Algorithm 3 is repeated in multiple passes until the set of relevant statistical parameters remains unchanged in step 3 and the accepted solution in step 1 of Algorithm 3 does not change $f_{i}\left(\boldsymbol{x}_{\alpha^{\prime}} \boldsymbol{x}_{s}\right)$ by more than $1 \%$ compared to the difference between $f_{i}\left(\boldsymbol{x}_{0}^{\text {nom }}, \mathbf{0}\right)$ and $f_{i}$ $\left(\boldsymbol{x}_{\sigma^{\prime}} \mathbf{0}\right)$ from the first pass.

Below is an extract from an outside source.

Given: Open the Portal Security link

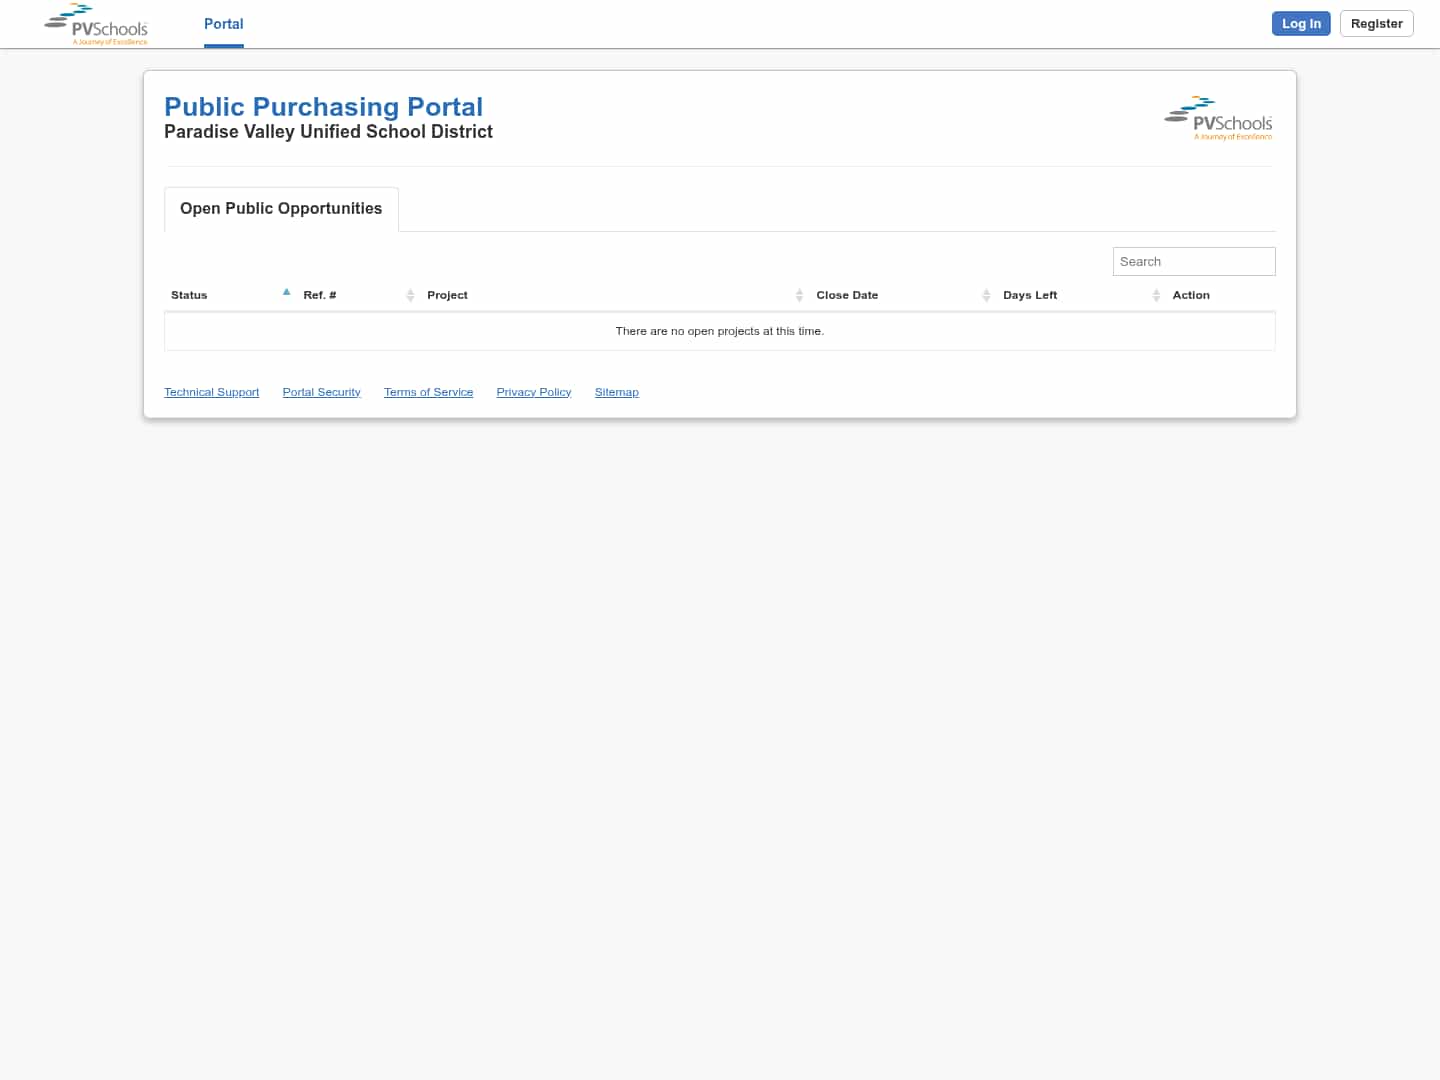Looking at the screenshot, I should (321, 391).
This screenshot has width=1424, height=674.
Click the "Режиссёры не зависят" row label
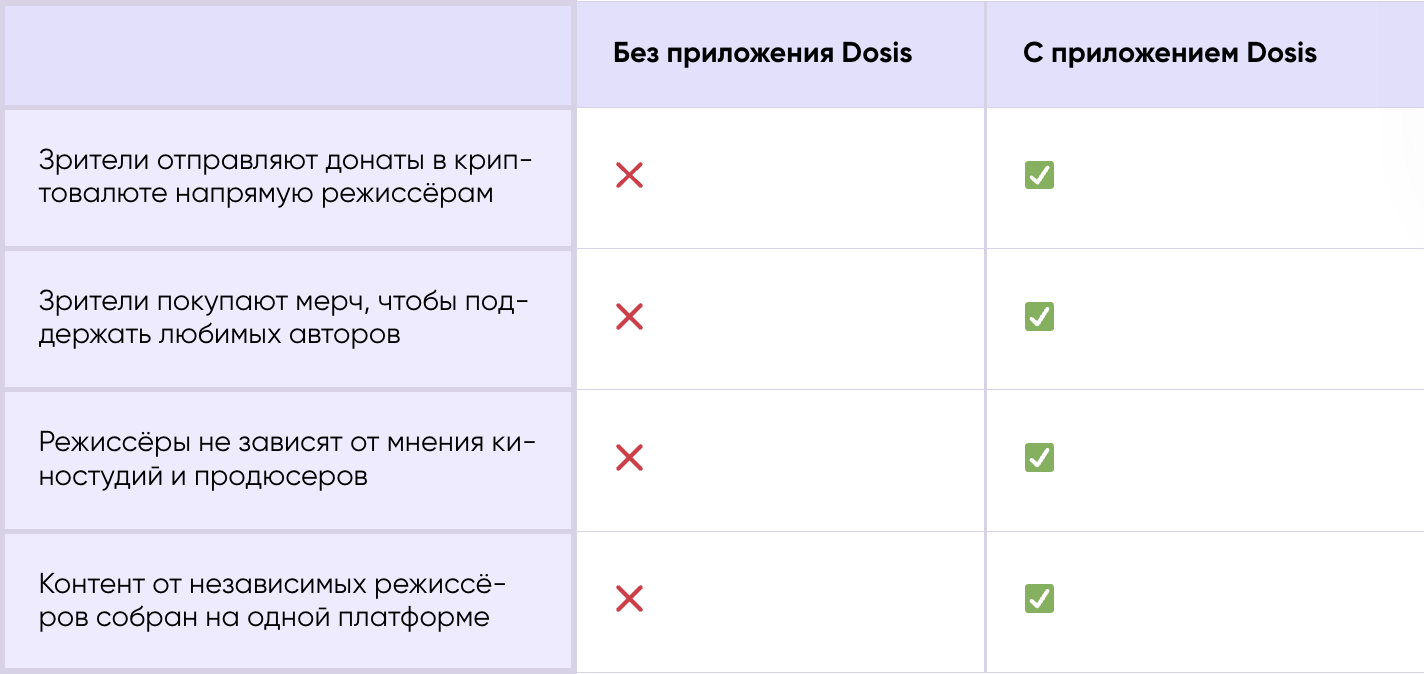pos(287,458)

The following values of optimizer parameters were used: $\Delta=4, \Delta_{0}=2^{20}, \rho=\Delta^{2}, \rho_{-}=1$. For problem (7) the gradient of the constraint with respect to the statistical parameters can be expressed explicitly as $2 \boldsymbol{x}_{5}$ and is not computed numerically. Similarly for problem (4) the gradient and the Hessian of the objective can be expressed as $2 \boldsymbol{x}_{s}$ and $\boldsymbol{I}$ (identity matrix), respectively.

## 5 Application and verification of the approach

The proposed approach was implemented in the PyOPUS framework [16] and its performance was compared to that of a commercial worst-case analysis tool WiCkeD [5]. Both algorithms were tested on two circuits: a Miller operating transconductance amplifier (OTA) in Figure 4 and a folded cascode operating transconductance amplifier (FCOTA) in Figure 5.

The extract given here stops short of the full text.